Hippocrate

Hippocrate
Titre original:Hippocrate
Réalisateur:Thomas Lilti
Sortie:Cinéma
Durée:102 minutes
Date:03 septembre 2014
Note:

Benjamin n’a que vingt-trois ans, quand il commence son stage d’interne dans le service de son père, le professeur Barois, à l’hôpital Poincaré. D’abord un peu perdu, il finit par trouver ses repères dans le quotidien hospitalier, entre la convivialité des autres internes à la cantine et les nuits de garde exténuantes. L’arrivée d’un nouvel interne, Abdel, venu en France pour valider ses diplômes algériens, permet à Benjamin de se sentir rassuré dans son choix professionnel. Mais les décisions difficiles ne tardent pas à surgir, mettant le jeune homme face à ses responsabilités. Les cas d’un ivrogne et d’une vieille dame en fin de vie le laissent particulièrement douter de sa capacité d’enfiler la blouse blanche du médecin.

Critique de Tootpadu

Personne n’aime aller à l’hôpital. Cette aversion collective ne risque pas trop de s’évaporer après cette plongée assez dure dans un monde professionnel, où les occasions pour se réjouir sont apparemment plutôt rares. En effet, le poids du nouveau travail de Benjamin ne provient pas principalement de l’omniprésence de la mort et de la maladie en milieu hospitalier, mais de la pression incessante qui accable le personnel soignant. Le regard de Thomas Lilti se démarque ainsi par un refus catégorique des poncifs les plus courants, notamment employés dans les séries télé à succès. Aucun des personnages de Hippocrate n’est un héros, qui pourrait se targuer de sauver des vies à un rythme soutenu. Ce sont au contraire des hommes et des femmes tout à fait ordinaires, confrontés à des situations épineuses qui aggravent encore leur état de fatigue mentale et physique.
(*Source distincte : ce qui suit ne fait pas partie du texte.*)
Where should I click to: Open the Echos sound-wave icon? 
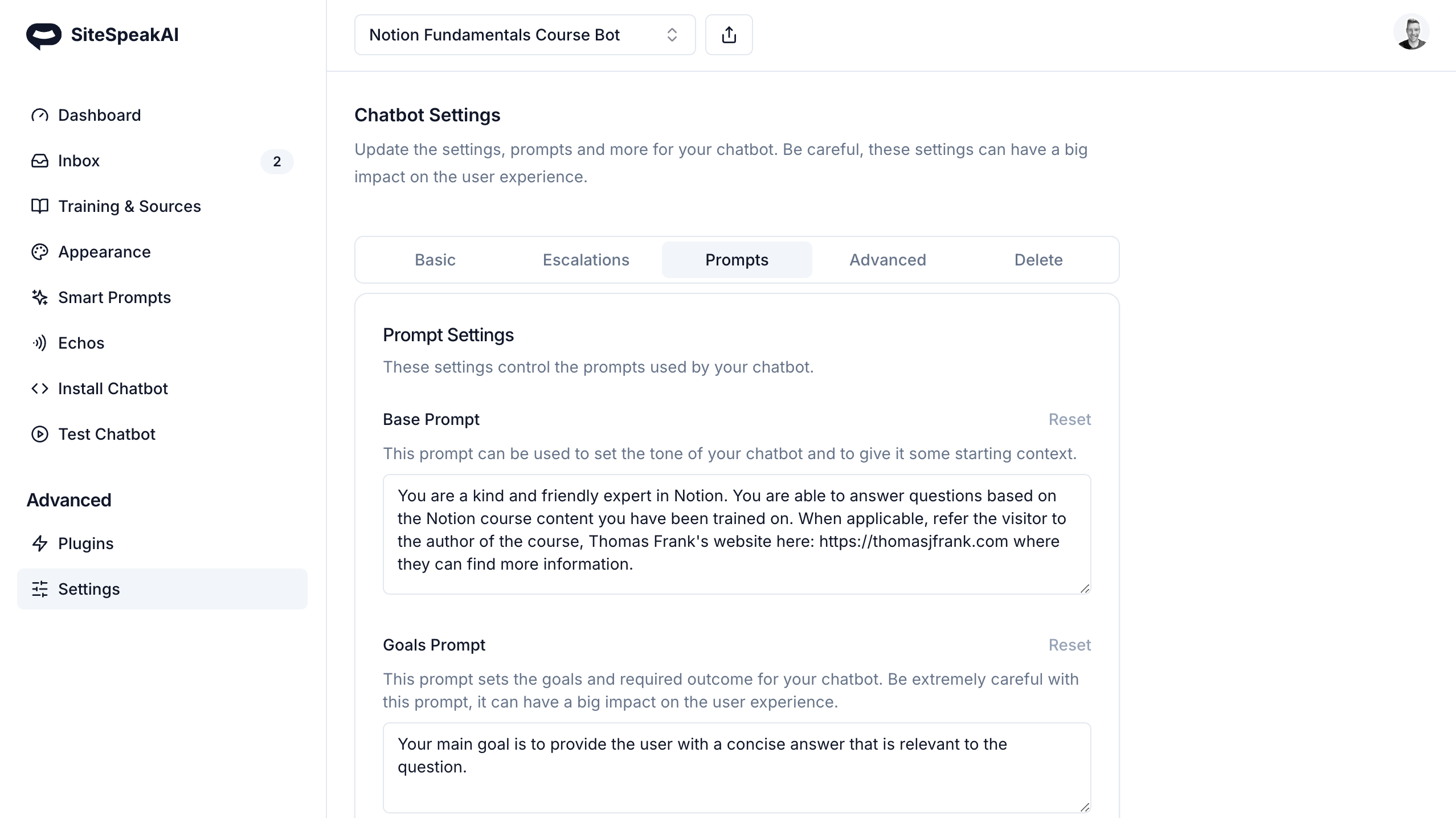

Car l’assistance publique paraît dangereusement mal en point dans ce récit, qui n’adopte pas pour autant un ton alarmiste. Les médecins et les infirmières y font de leur mieux avec les moyens du bord, sans que cette éthique de la débrouillardise ne les mette à l’abri de quelques erreurs lourdes de conséquences. Après avoir étudié avec une certaine légèreté le mode opératoire de cet univers clos au décor passablement délabré, la narration se concentre sur deux cas de conscience, qui finiront par avoir raison de l’optimisme un peu mou du personnage principal. Ce sont deux exceptions, qui n’ont pourtant rien d’extraordinaire dans le contexte d’un service, où le rendement financier doit cohabiter avec l’intérêt et les droits du patient. Bien que la dénonciation de l’affaiblissement de l’offre publique en termes de soins médicaux ne fasse pas partie des priorités de ce deuxième film poignant, elle demeure présente à l’arrière-plan, tel une force antagoniste contre laquelle toute tentative de révolte doit paraître vaine. Citons en tant que preuve le brouhaha des revendications du personnel à la fin du film, qui restera presque sans résultat palpable, tout comme cette drôle de grève, qui exprime un sérieux ras-le-bol, muselé par une législation sans véritable marge de manœuvre.

Enfin, le côté humain de l’intrigue lui permet de ne pas sombrer dans un pessimisme lugubre. L’amitié parfois conflictuelle entre Benjamin et Abdel sert de fil rouge à ce portrait franc d’une profession peut-être adulée à tort. Ni l’un, ni l’autre est sans reproche dans l’exercice d’un métier, qui exige pourtant une précision sans faille. Or, ils sont de temps en temps les seuls à ne pas perdre complètement de vue la santé et la qualité de vie de leurs patients, alors que leurs collègues plus aguerris ont déjà perdu cette forme innocente de la compassion. Quitte à être admis un jour à l’hôpital, nous préférerions donc être pris en charge par ce genre d’hommes scrupuleux à nous voir broyés à petit feu par une routine terne et très pauvre en vestiges d’un traitement humain.